Brian Ulrich is a recent recipent of a Guggenheim grant for photography. As of this writing he has several recent images up at the Robert Koch Gallery in San Francisco, where I caught up with them yesterday. Ulrich is known for observing popular culture at the consumer level, having photographed both people and the environments in which they shop. Brian Ulrich's previous exhibition at Koch contained two memorable images, one outside a grocery dairy case in which milk had been spilled, and another that showed a window sign purporting to show that day's homeland security threat level, but which shows only the sky beyond. Cheerfulness and humor are never far from view.

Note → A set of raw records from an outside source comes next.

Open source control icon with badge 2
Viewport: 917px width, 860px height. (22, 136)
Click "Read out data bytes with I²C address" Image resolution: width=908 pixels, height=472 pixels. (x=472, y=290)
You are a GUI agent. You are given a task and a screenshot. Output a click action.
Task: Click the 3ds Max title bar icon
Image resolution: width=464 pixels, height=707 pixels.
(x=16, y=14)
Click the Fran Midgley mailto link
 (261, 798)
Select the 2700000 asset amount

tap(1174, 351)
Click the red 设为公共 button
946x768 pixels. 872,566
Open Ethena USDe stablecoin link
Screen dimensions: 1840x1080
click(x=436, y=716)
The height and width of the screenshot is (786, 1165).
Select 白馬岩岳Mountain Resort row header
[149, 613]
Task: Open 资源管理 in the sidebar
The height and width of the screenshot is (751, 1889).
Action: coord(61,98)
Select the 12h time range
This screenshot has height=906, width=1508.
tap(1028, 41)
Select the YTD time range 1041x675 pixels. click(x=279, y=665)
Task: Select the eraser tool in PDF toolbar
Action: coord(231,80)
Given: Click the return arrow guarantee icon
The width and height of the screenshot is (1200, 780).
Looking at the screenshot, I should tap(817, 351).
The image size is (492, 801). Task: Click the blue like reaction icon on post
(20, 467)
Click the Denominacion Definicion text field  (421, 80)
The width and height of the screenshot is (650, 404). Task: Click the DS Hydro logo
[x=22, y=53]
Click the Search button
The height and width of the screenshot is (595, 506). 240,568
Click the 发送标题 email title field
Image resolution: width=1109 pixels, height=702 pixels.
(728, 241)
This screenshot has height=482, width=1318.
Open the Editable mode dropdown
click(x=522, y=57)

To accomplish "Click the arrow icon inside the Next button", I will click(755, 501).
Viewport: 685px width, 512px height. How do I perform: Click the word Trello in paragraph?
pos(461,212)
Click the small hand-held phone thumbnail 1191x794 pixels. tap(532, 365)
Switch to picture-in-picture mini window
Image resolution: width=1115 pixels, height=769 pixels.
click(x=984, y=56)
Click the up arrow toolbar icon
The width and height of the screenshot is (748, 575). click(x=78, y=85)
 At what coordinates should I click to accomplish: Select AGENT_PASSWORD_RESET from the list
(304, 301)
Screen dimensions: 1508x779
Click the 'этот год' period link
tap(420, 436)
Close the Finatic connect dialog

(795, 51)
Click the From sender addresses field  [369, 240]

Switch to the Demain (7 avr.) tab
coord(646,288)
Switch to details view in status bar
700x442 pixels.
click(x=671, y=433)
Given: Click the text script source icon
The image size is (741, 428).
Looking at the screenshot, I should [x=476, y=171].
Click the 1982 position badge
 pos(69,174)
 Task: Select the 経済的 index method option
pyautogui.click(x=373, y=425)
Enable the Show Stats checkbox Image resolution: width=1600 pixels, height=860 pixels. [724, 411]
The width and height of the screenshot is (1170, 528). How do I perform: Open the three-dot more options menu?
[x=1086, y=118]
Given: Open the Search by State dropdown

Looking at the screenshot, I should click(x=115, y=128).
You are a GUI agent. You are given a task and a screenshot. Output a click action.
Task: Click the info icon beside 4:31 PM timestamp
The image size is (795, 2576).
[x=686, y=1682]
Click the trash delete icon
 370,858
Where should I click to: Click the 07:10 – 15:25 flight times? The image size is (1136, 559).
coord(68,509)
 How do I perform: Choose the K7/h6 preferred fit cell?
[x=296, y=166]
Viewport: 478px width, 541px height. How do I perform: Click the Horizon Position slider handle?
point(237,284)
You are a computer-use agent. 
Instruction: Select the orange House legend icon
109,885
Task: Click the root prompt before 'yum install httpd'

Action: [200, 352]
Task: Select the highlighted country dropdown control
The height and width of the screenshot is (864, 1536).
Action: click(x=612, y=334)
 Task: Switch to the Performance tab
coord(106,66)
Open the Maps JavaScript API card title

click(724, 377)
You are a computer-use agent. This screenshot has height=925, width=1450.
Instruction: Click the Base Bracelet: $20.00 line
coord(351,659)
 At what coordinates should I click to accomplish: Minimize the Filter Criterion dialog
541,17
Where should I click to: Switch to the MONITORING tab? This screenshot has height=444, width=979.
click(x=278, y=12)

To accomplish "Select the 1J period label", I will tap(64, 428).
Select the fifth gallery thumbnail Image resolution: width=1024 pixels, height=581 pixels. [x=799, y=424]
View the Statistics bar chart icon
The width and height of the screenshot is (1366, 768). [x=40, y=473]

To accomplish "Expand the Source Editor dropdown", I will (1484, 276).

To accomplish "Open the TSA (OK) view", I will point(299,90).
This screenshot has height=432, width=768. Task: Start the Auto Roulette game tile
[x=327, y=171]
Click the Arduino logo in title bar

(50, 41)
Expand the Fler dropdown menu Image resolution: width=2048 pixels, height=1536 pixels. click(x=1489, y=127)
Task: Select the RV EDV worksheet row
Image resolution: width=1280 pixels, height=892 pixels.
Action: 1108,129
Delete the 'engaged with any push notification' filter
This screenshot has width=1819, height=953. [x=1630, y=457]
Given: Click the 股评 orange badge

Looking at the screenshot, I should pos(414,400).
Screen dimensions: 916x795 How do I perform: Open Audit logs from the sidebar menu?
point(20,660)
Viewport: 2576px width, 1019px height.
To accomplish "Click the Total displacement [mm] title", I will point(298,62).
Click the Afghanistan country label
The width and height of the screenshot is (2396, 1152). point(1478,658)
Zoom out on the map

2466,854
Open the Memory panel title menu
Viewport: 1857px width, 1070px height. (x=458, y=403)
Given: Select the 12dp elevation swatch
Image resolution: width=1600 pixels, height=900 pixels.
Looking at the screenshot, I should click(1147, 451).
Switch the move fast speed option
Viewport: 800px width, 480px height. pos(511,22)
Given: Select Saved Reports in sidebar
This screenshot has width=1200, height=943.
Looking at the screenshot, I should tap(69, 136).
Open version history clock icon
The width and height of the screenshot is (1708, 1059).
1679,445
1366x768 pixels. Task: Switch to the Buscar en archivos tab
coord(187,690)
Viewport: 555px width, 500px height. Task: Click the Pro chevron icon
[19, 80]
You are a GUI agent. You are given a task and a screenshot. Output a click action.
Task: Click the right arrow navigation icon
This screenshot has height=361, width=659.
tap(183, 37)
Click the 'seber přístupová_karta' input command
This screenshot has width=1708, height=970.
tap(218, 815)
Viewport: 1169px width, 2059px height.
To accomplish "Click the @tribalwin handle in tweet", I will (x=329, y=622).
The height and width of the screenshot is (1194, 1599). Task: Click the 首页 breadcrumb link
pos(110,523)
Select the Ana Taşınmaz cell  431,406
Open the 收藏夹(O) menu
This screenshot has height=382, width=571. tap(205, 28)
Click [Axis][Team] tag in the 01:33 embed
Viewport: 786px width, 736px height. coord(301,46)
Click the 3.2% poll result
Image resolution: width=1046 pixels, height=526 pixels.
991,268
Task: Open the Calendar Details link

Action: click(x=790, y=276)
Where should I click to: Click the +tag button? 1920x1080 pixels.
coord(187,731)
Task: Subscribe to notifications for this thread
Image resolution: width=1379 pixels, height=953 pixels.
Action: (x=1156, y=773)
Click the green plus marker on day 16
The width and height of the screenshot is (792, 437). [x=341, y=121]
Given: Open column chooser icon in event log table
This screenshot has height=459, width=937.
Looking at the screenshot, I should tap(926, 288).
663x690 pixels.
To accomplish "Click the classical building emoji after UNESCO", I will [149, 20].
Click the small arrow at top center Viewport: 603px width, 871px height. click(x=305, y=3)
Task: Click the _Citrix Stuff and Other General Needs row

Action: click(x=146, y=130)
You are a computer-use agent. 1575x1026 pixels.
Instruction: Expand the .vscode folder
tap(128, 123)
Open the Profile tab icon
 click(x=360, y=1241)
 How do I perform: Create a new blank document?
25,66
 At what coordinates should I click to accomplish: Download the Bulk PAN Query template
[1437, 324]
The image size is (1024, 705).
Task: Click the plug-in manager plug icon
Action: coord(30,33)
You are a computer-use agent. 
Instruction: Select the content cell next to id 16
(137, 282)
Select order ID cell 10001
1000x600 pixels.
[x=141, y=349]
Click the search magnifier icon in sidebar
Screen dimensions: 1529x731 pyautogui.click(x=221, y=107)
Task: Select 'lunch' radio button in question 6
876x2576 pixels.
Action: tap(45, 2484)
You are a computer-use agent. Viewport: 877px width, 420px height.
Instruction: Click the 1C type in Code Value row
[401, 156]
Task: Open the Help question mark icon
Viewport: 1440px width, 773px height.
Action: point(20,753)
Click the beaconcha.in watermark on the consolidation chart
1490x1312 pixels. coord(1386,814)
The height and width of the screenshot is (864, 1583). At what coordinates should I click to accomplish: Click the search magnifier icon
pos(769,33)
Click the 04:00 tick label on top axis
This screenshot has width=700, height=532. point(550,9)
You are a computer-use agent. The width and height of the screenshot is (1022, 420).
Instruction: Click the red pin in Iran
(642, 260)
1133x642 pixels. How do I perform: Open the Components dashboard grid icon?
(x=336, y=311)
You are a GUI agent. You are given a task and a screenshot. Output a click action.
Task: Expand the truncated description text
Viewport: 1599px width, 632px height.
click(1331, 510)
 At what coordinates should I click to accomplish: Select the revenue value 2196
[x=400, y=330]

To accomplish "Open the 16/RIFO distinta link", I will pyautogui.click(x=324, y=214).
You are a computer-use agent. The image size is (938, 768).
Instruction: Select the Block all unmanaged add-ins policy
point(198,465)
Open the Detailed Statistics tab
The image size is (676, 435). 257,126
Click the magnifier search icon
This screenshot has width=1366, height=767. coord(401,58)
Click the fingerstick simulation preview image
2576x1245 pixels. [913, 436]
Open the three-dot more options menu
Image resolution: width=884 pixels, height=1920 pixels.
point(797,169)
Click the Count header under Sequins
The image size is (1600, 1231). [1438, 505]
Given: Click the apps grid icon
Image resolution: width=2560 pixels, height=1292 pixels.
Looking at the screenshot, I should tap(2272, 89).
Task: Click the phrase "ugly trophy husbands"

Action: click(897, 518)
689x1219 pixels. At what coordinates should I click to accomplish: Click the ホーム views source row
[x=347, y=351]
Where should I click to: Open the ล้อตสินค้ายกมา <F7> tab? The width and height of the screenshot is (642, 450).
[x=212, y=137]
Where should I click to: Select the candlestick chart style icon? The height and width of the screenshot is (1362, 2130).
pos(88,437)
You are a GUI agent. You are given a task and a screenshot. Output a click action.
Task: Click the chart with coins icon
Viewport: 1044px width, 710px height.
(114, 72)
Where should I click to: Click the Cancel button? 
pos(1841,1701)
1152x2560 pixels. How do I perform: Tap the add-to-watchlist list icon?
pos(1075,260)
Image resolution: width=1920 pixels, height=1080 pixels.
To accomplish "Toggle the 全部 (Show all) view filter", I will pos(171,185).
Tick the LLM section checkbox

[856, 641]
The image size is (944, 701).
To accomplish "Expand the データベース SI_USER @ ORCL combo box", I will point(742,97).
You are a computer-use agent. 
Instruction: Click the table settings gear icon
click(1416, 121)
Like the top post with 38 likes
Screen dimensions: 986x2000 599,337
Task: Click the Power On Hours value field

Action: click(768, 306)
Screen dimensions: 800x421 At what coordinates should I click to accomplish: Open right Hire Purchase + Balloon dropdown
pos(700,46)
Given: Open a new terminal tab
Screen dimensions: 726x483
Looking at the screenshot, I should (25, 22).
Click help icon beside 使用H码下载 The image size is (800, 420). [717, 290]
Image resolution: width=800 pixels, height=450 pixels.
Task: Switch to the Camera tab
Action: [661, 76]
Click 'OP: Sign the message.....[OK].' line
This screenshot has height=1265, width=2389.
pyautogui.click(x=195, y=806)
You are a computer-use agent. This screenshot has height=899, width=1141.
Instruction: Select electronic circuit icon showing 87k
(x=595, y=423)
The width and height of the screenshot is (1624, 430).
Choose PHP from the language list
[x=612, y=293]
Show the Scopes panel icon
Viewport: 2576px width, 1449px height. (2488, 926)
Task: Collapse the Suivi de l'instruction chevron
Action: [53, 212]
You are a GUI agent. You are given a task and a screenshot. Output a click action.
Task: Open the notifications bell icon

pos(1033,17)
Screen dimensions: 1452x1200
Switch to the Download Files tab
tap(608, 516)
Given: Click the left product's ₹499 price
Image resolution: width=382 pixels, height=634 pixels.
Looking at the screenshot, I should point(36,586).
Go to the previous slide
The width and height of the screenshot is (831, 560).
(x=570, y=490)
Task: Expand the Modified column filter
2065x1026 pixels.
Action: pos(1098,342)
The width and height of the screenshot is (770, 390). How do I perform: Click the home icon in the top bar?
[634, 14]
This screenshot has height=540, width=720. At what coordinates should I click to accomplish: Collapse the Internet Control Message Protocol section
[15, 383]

In the recent body of work, Dark Stores, Ulrich, for the most part, goes outside of the shopping environment to feature the boxy container where modern consumers do their consuming, or in this case--used to consume--since all are now failed businesses. Stores come and go all the time, but these pictures seemed timed for the current economic environment. The photographs are large and lush with subject matter that suggests an artist's purpose rather than a documentarian one, but ultimately we're left with desolate architecture and any echos of the absent shopper are long gone. Remembering Ulrich's earlier pictures one can't imagine not wanting to return to happier times.
Ulrich's strength is in not beating around the bush. His photographs are accessible in a way that much large scale contemporary color work isn't. The viewer feels that they know what point is being made while at the same time is fully entertained pouring over the minute detail and his effective use of color.